Task brief:
The line containing "Click the Aggiorna" and every line after it through the end of the records: return those exactly, and nothing more.

Saved entries:

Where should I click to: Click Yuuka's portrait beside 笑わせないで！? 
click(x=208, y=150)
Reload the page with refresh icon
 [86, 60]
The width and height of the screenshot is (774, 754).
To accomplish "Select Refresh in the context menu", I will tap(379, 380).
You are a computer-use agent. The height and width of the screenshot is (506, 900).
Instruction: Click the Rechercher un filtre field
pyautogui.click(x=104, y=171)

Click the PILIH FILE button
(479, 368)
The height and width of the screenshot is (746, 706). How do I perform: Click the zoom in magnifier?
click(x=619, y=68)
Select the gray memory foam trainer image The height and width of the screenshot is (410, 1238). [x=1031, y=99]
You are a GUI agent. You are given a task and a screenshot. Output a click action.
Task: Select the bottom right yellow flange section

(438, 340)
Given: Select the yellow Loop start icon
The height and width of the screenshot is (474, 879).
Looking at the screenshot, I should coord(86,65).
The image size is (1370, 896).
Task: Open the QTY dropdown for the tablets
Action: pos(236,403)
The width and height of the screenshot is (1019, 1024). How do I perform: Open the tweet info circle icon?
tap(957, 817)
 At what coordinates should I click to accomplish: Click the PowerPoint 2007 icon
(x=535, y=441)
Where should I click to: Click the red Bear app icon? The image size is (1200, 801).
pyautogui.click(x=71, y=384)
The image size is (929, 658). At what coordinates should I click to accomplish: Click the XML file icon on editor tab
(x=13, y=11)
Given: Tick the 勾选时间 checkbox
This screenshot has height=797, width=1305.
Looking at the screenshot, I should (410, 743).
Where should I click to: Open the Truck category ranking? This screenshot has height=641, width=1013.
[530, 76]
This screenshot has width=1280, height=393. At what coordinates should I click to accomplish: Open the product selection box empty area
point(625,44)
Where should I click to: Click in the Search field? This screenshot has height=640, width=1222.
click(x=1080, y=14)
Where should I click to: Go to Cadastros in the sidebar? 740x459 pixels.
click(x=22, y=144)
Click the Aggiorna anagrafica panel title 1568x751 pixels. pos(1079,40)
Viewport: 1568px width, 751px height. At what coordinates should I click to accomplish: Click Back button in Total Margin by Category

Reply:
Click the Aggiorna anagrafica panel title 1568x751 pixels. pos(1079,40)
Viewport: 1568px width, 751px height. At what coordinates should I click to accomplish: Click Back button in Total Margin by Category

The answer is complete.